Les économies africaines affichent une résilience notable malgré un contexte mondial marqué par des tensions géopolitiques, une inflation persistante et des défis climatiques. Selon les Perspectives économiques en Afrique 2024 publiées par la Banque africaine de développement, la croissance du PIB réel du continent, estimée à 3,1 % en 2023, devrait atteindre 3,7 % en 2024 et 4,3 % en 2025, positionnant l’Afrique comme la deuxième région à la croissance la plus rapide après l’Asie.
Cette progression masque toutefois des disparités régionales. L’Afrique de l’Est devrait conserver sa position de région la plus dynamique, avec une croissance prévue de 4,9 % en 2024 et 5,7 % en 2025. En Afrique de l’Ouest, la croissance devrait s’accélérer de 3,6 % en 2023 à 4,2 % en 2024, soutenue par des économies importantes telles que le Nigeria, la Côte d’Ivoire et le Ghana. L’Afrique du Nord pourrait connaître un léger ralentissement, avec une croissance projetée à 3,6 % en 2024, tandis que l’Afrique australe, freinée par la faible performance de l’Afrique du Sud, devrait enregistrer une croissance plus modeste de 2,2 % la même année.
Parallèlement, l’inflation moyenne en Afrique est passée de 14 % en 2022 à 17 % en 2023, principalement en raison de la hausse des prix des denrées alimentaires et de l’énergie. Cette pression inflationniste complique la mise en œuvre de politiques monétaires efficaces, notamment au Nigeria, au Soudan et au Ghana, pays parmi les plus touchés. De plus, la dette publique demeure élevée, avec un ratio médian s’établissant à 63,5 % du PIB, bien au-dessus des niveaux pré-pandémiques. Le service de la dette extérieure représente en moyenne 10,6 % des recettes publiques, limitant la capacité des États à investir dans des secteurs stratégiques tels que l’éducation et les infrastructures.
La transformation structurelle de l’économie africaine progresse lentement. Le secteur agricole, employant 42 % de la main-d’œuvre du continent, reste 60 % moins productif que l’économie dans son ensemble. Pour accélérer cette transformation, le développement du secteur des services à forte valeur ajoutée, notamment les technologies de l’information et de la communication (TIC), la finance et les industries créatives, est essentiel. Ce secteur représente 30 % des exportations africaines et offre un potentiel significatif pour la génération de devises et l’amélioration des compétences.

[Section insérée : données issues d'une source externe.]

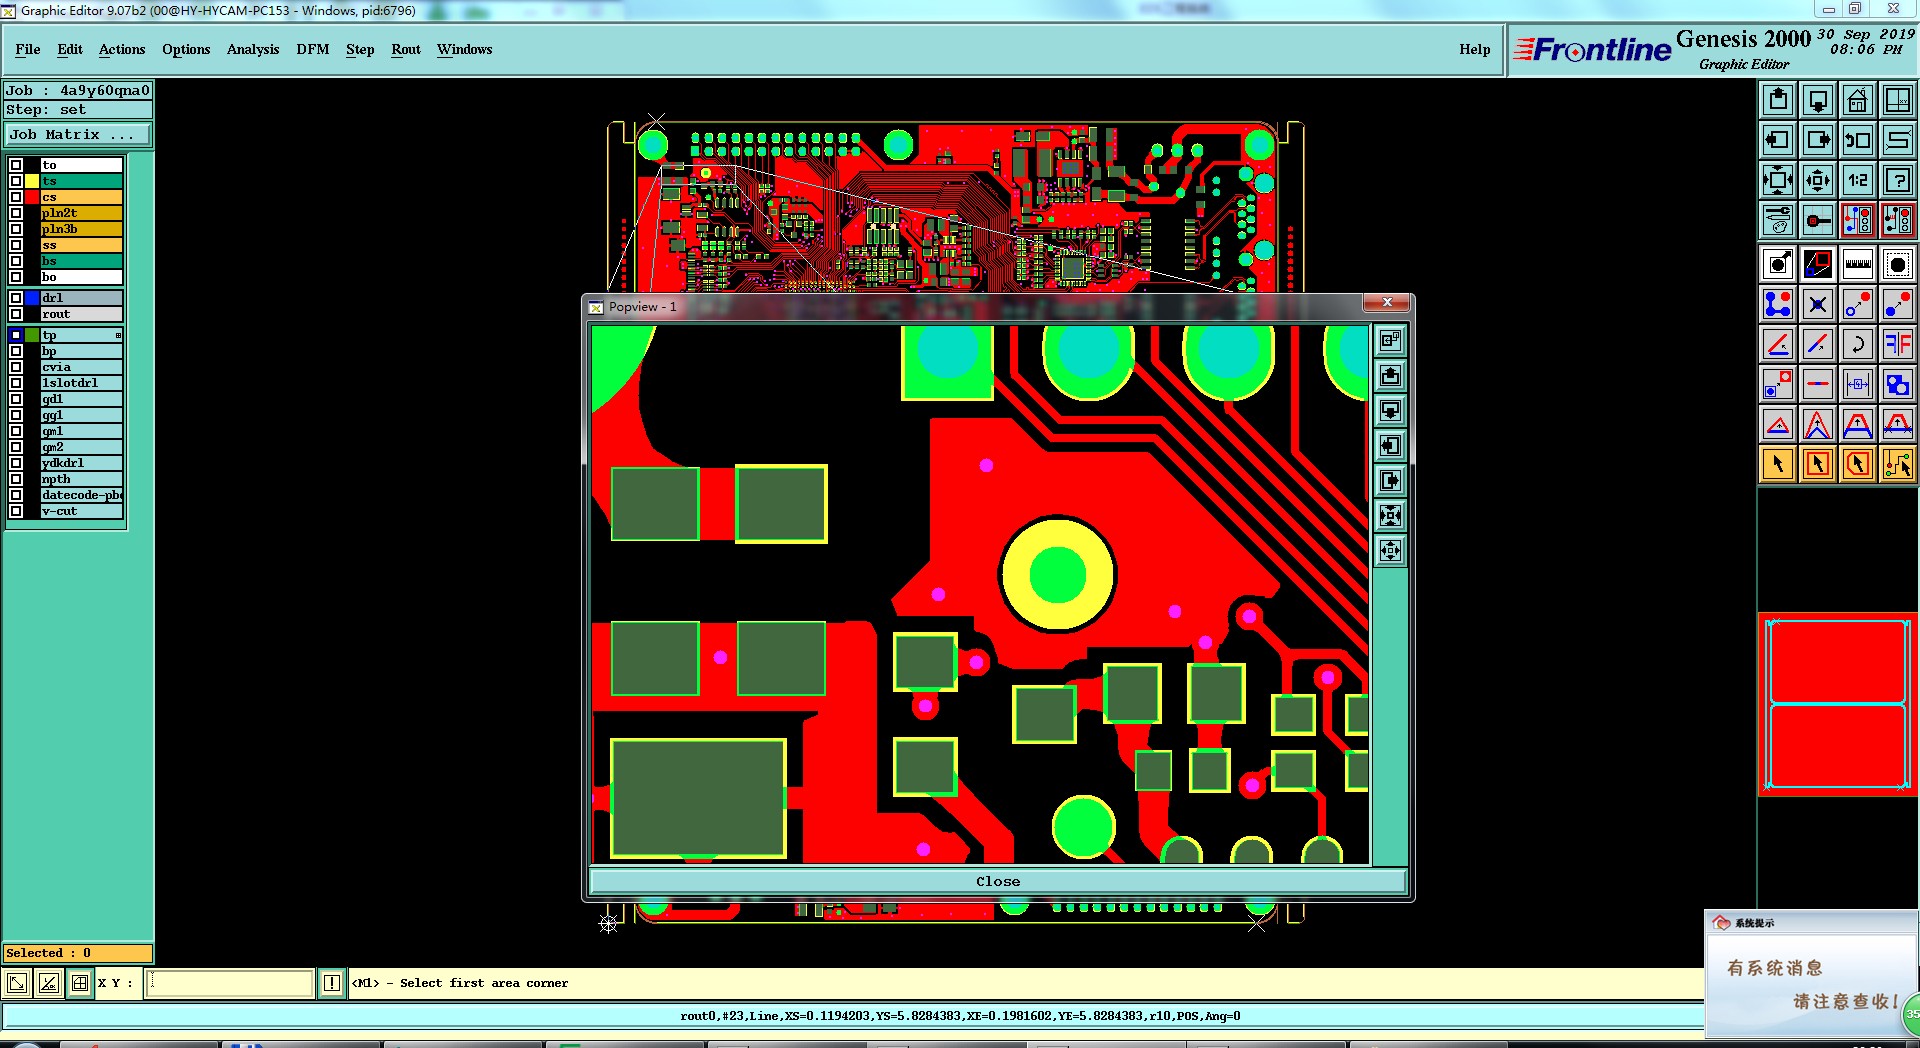Viewport: 1920px width, 1048px height.
Task: Activate the 1:2 zoom icon
Action: (1858, 180)
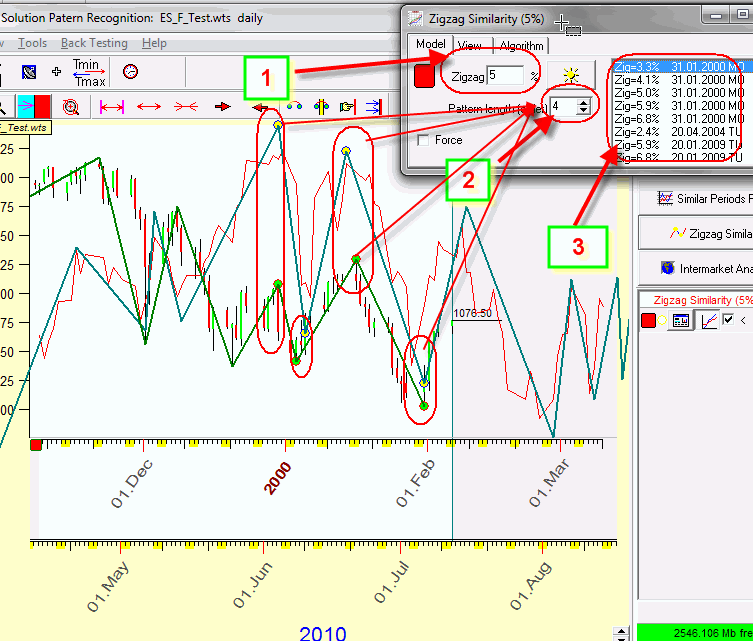Click into the Zigzag percentage input field
This screenshot has width=753, height=641.
pos(505,75)
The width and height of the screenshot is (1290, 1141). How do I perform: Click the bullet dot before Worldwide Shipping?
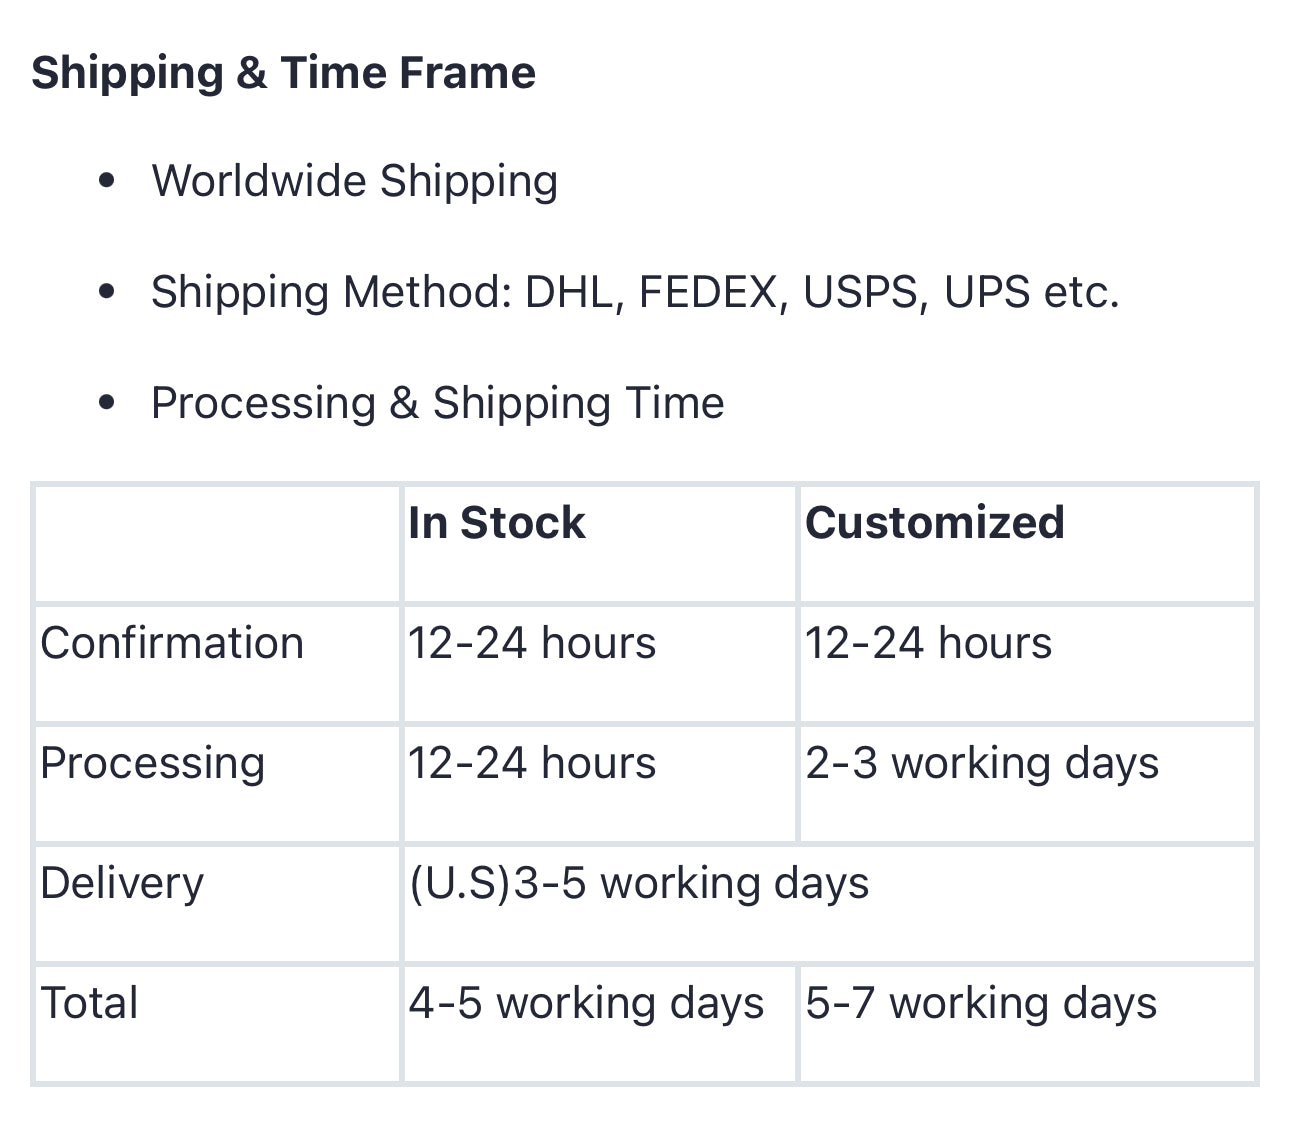point(108,182)
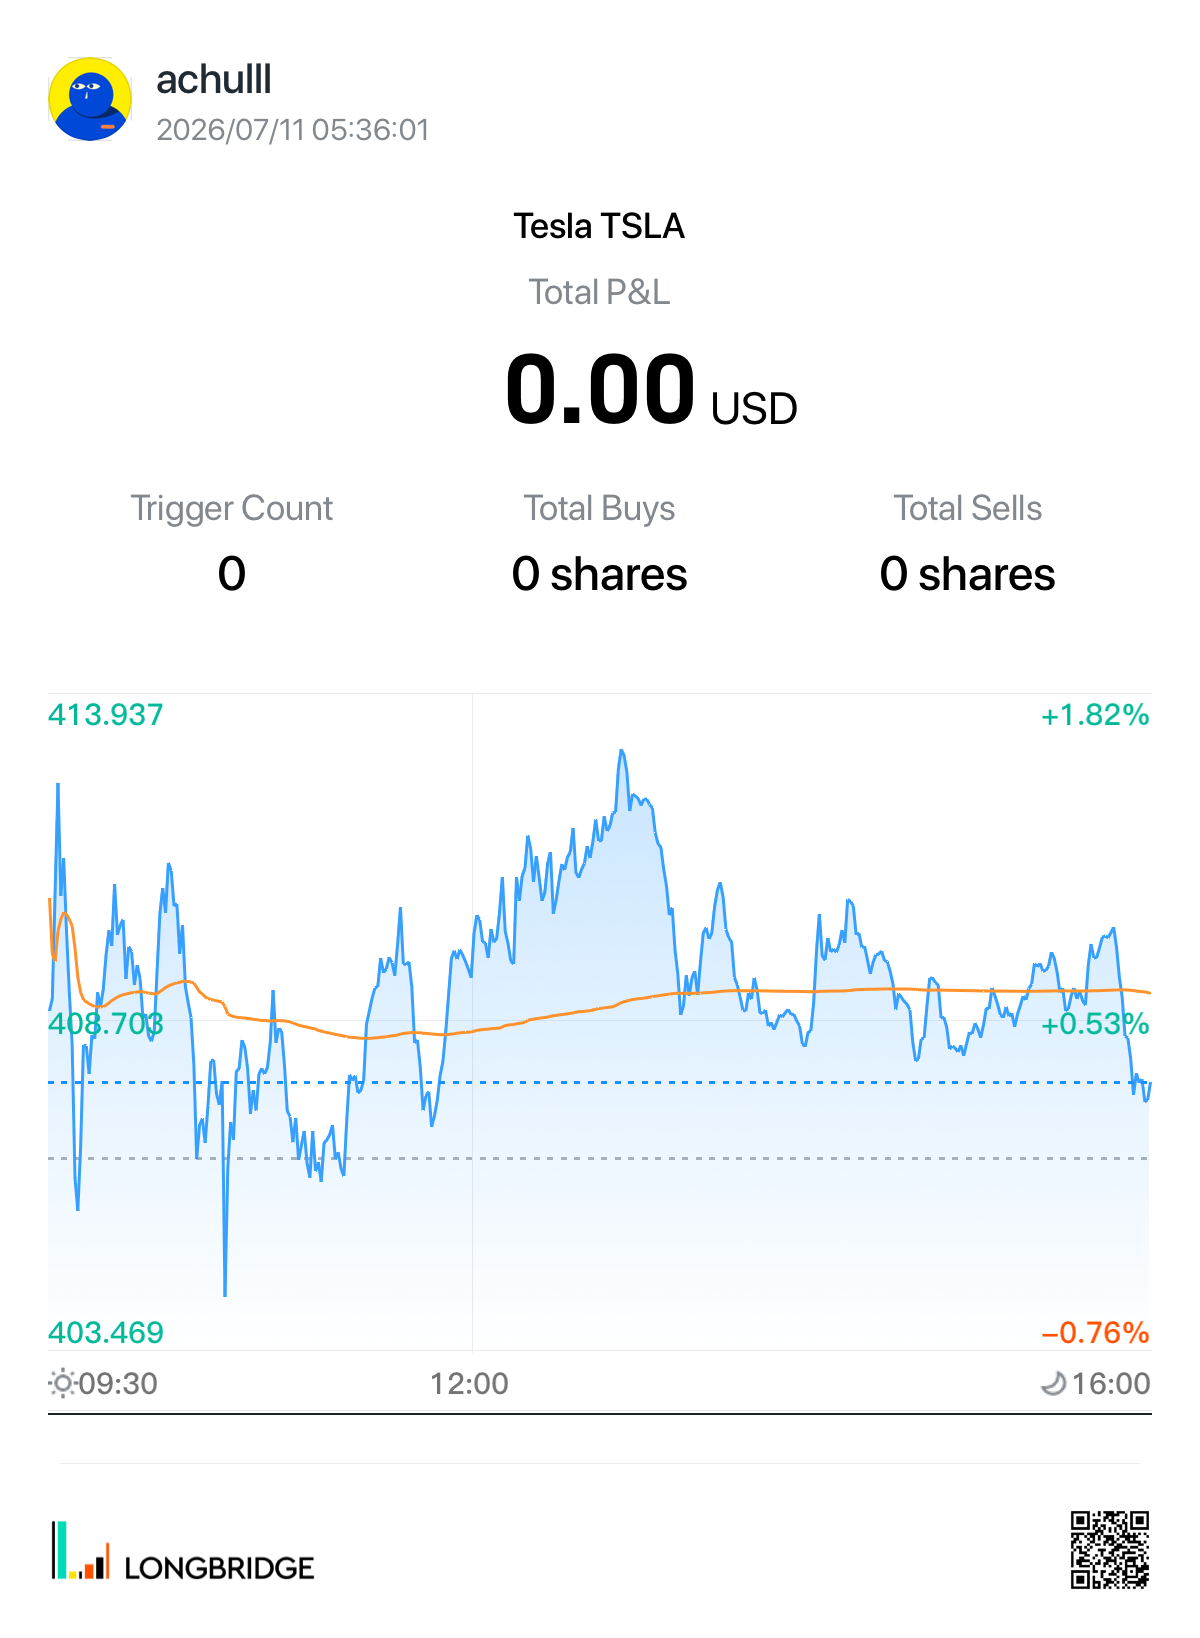Select the Total Buys 0 shares value

(x=600, y=574)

L’industrialisation demeure une priorité stratégique. L’Afrique doit combler un déficit de financement annuel de 402 milliards de dollars d’ici 2030 pour accélérer cette transition et rattraper les économies émergentes les plus performantes. L’investissement dans les infrastructures énergétiques et numériques est important pour améliorer la compétitivité du continent.
Par ailleurs, l’architecture financière mondiale actuelle est jugée inadaptée aux besoins du continent. Les coûts d’emprunt pour les États africains restent élevés, avec des taux d’intérêt supérieurs à ceux des économies avancées et émergentes. L’accès aux financements internationaux est également entravé par des exigences strictes et des critères d’évaluation souvent biaisés. La Banque africaine de développement plaide pour une réforme en profondeur du système financier mondial, notamment en recyclant les droits de tirage spéciaux (DTS) du FMI pour financer des projets de développement, en rendant plus accessibles les financements climatiques et en réduisant la perception du risque sur les marchés financiers afin d’abaisser les coûts d’emprunt pour les États africains.
Bien que les prévisions économiques pour l’Afrique en 2024-2025 soient encourageantes, des risques persistent, tels qu’une inflation élevée, une instabilité géopolitique, des pressions sur les finances publiques et des vulnérabilités climatiques. Néanmoins, le continent dispose d’opportunités de croissance réelles, notamment grâce à l’essor du numérique et des services à haute valeur ajoutée, à un rééquilibrage progressif de son économie vers l’industrialisation et à une réforme ambitieuse du système financier mondial. Pour les décideurs africains, l’enjeu sera de mobiliser efficacement les ressources internes et externes, tout en garantissant une gestion rigoureuse des finances publiques et une gouvernance économique stable.